### [WHAT YOU WILL DO]
Count the lines in the items below that contain the string "field", treating uppercase and lowercase letters as different, and give only that number.

-- BEGIN --

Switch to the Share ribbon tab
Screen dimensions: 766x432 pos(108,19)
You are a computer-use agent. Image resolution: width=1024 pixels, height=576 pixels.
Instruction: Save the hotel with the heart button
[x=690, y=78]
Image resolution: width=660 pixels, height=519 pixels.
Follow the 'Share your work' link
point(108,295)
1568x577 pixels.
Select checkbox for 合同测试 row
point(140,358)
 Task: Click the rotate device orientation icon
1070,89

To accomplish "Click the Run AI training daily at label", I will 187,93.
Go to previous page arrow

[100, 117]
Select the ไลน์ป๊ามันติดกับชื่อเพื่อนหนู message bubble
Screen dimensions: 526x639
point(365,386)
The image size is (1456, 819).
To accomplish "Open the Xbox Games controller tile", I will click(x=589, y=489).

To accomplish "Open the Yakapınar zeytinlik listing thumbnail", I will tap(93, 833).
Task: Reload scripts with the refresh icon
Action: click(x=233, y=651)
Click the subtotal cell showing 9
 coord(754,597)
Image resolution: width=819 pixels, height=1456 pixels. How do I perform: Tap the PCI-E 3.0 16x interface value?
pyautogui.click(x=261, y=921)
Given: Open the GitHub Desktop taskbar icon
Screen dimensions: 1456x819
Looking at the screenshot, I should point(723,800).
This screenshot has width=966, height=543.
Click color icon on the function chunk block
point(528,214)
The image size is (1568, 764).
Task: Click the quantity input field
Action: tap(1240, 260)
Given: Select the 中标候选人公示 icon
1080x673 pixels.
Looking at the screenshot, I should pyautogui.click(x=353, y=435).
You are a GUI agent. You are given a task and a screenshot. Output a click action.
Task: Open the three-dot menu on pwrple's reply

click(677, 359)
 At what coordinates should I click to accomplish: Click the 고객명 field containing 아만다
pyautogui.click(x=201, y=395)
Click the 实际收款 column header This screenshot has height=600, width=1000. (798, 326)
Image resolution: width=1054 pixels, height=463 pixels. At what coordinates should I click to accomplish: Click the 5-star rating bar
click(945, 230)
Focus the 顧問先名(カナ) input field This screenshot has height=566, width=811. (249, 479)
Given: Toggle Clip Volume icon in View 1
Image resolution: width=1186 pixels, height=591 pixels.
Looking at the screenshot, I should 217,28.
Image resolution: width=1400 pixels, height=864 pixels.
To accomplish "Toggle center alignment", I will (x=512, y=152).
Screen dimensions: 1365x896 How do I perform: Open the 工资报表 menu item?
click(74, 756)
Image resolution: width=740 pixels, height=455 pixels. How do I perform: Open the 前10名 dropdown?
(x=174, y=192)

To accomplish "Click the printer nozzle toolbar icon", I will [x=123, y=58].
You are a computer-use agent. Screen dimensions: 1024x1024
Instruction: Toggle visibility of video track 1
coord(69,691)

-- END --

### [WRITTEN RESPONSE]
3